Cutting Edge Kids
Man, how lucky are the youth of today? The latest generations of kids are so geared toward information assimilation that perhaps when they struggle the first place we should look to place blame is old methodology. Seriously. If they’re learning cool math, for kids to be taking notes and practicing problems the old way, or even listening to a teacher drone on in an old-school fashion might be counter-productive.
That’s not because these kids aren’t bright. On the contrary, today’s kids are perhaps the sharpest wave of youngsters ever to grace this planet. But just as they are geared for absorbing information streams from many directions, at a dizzying rate – they might be more resistant than their predecessors to info that comes in a package of lower vibrations, delivered in more conventional fashion. One way in which modern methods of instruction increasingly differ from our parents’ and grandparents’ approaches is the employment of digital games in school. There currently is a tremendous amount of momentum behind the incorporation of games into class-time and a measurable swell in the tide of emerging software products attempting to service this need. The idea that learning doesn’t have to be painful and can indeed be more fun is a popular one. Maybe our collective intuition knows that it’s not wrong for things to be moving in that direction.
(There is a new wave of tech-ready humans upon us. This video is a case-in-point.)

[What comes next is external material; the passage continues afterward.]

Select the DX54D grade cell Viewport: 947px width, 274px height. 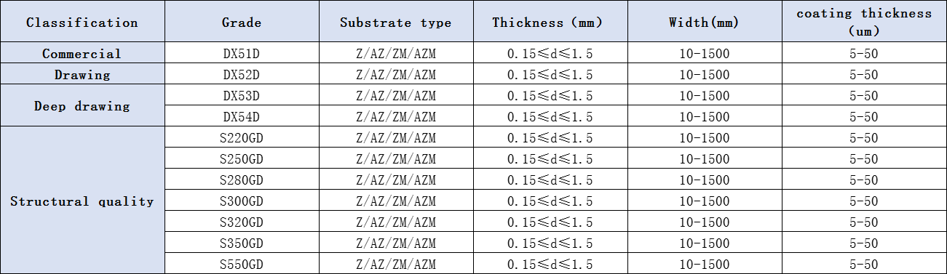(x=242, y=116)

When I watch a kid learn a game like Minecraft by themselves, by trial-and-error and sometimes with a little bit of aid from observing others on YouTube I’m amazed at how fast they pick up on all the little nuances of play. All the different key combinations and various attributes ascribed to different objects – for me it’s quite overwhelming. Not so much for my 7-year-old who seems to just get it. I have no education degree or psychology degree to back up my assumptions but I still might wager that my child is constructed a little differently than I am – a slightly later model built for the information age with a greater affinity toward contemporary digital learning tools.
Trend Toward Making Learning Fun
There are a major proponents of using fast-paced digital games as learning tools. Although perhaps surprisingly, it’s still a controversial practice among educators. According to recent studies, 60% of today’s teachers are using digital games as part of their instructional methodology, with 18% using them daily. One study found that of the educators who were resistant to the use of games in their classrooms, many attributed their reluctance to general uncomfortability with that style of teaching. This begs the question, will that metric simply change as younger teachers enter the profession?

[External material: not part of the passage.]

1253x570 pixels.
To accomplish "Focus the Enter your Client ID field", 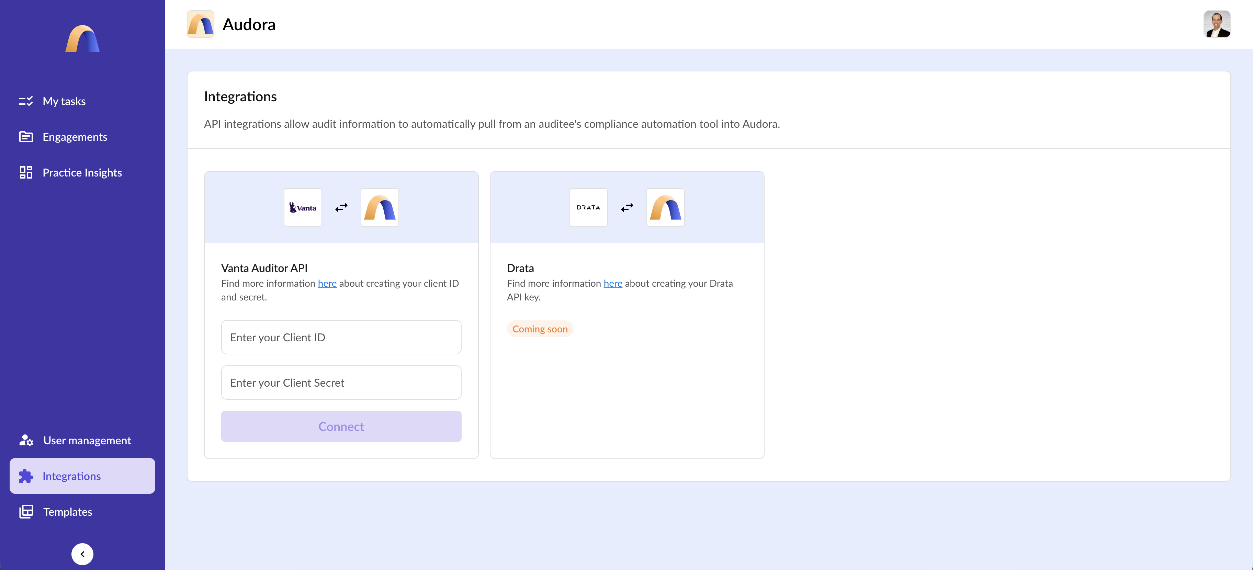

Government has also taken an interest in the trend toward making learning fun. In Washington state, for example, lawmakers are considering legislation that would officially pilot the utilization of such games in schools. Last fall, the White House and U.S. Department of Education hosted a “jam” promoting the development of them. While academia certainly does seem warm to the idea of embracing games as learning tools, studies so far have produced conflicting evidence as to the efficacy of them.
Early Indicators Promising Despite Lingering Questions
Some evidence has come to light that playing active games with other students can both motivate the learning of more difficult subject matter and encourage interest in less popular subjects. Several years ago the results of one study led to the conclusion that math video games successfully motivated middle-school children to learn difficult subject matter. Despite these promising early indications, the need remains for more standardized methods of evaluating games to measure their effectiveness.

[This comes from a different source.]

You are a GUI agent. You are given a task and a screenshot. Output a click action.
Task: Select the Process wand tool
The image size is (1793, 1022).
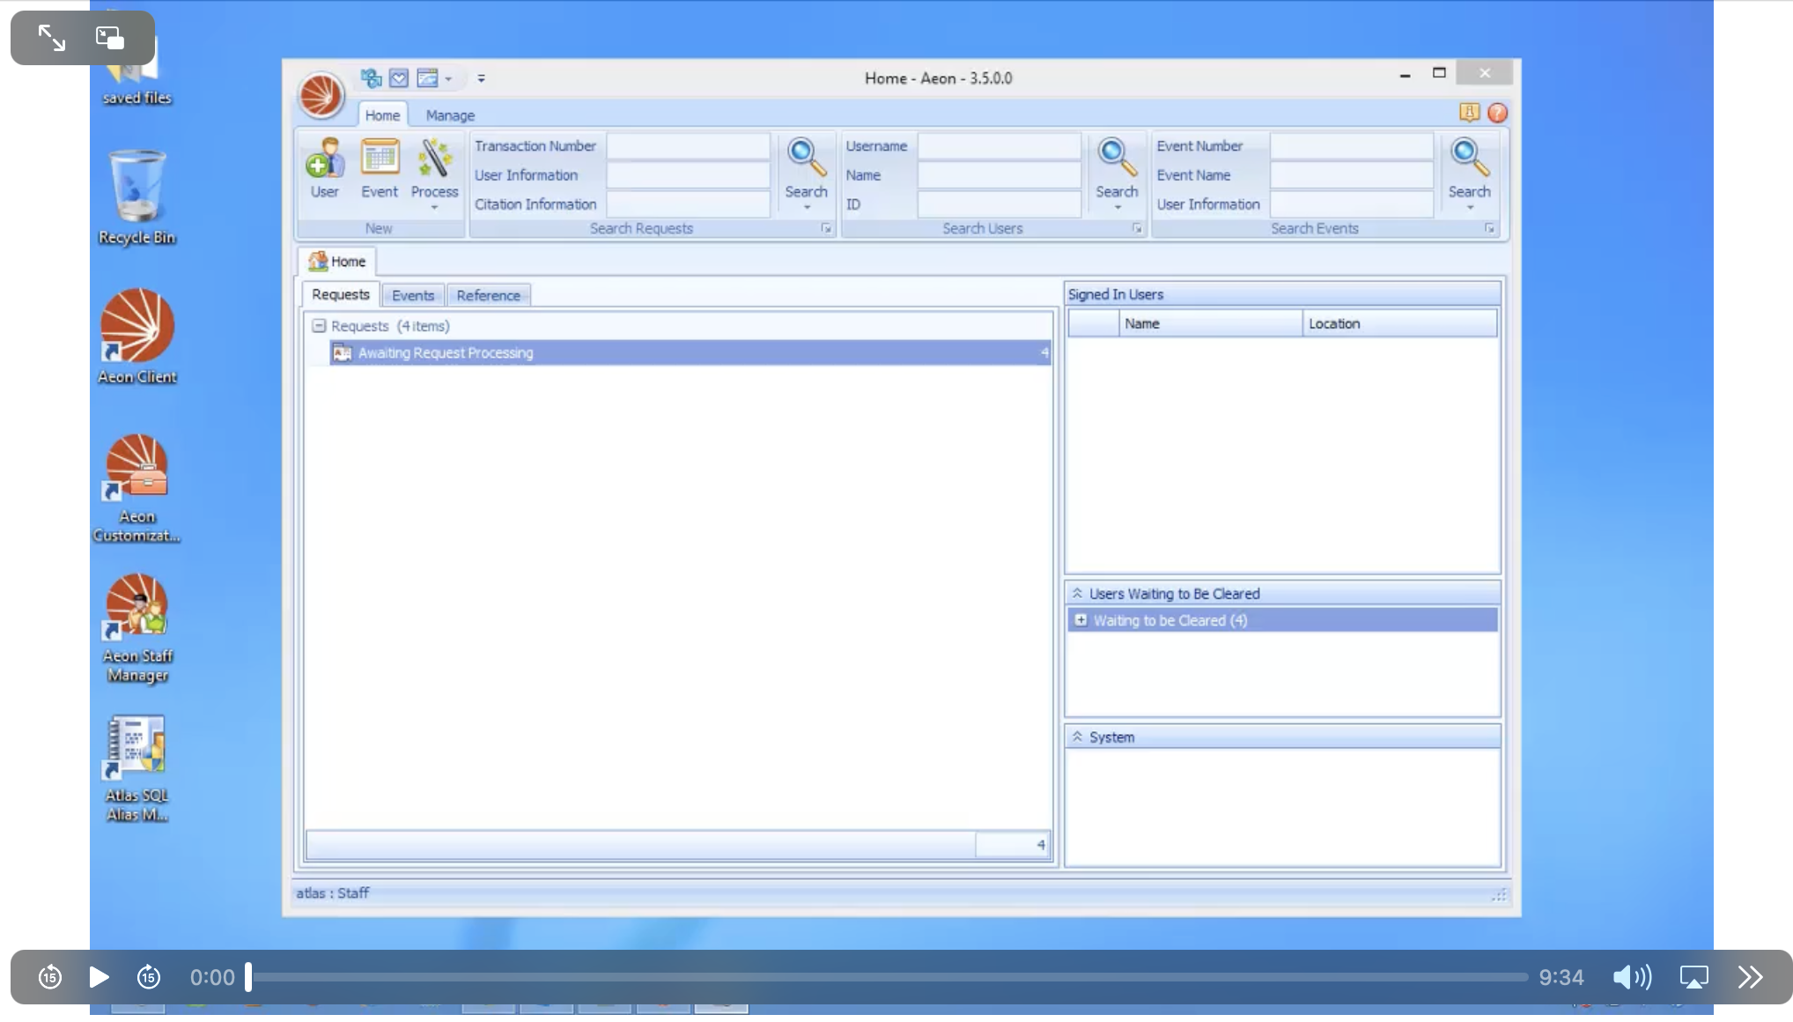[x=435, y=163]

Recently interviewed for an article in the American Psychological Association’s online newsletter, Vanderbilt University Professor Douglas Clark agrees with the need for standardizing the evaluation of games’ effectiveness. He pointed out that there are quality textbooks out there which adequately support the teaching of subject matter, and also bad ones. It’s likely the same with games. Little is understood by simply comparing the use of digital games to traditional reliance on books in the classroom. We must determine how to evaluate specific games for specific measures of effectiveness and various means of influencing learning.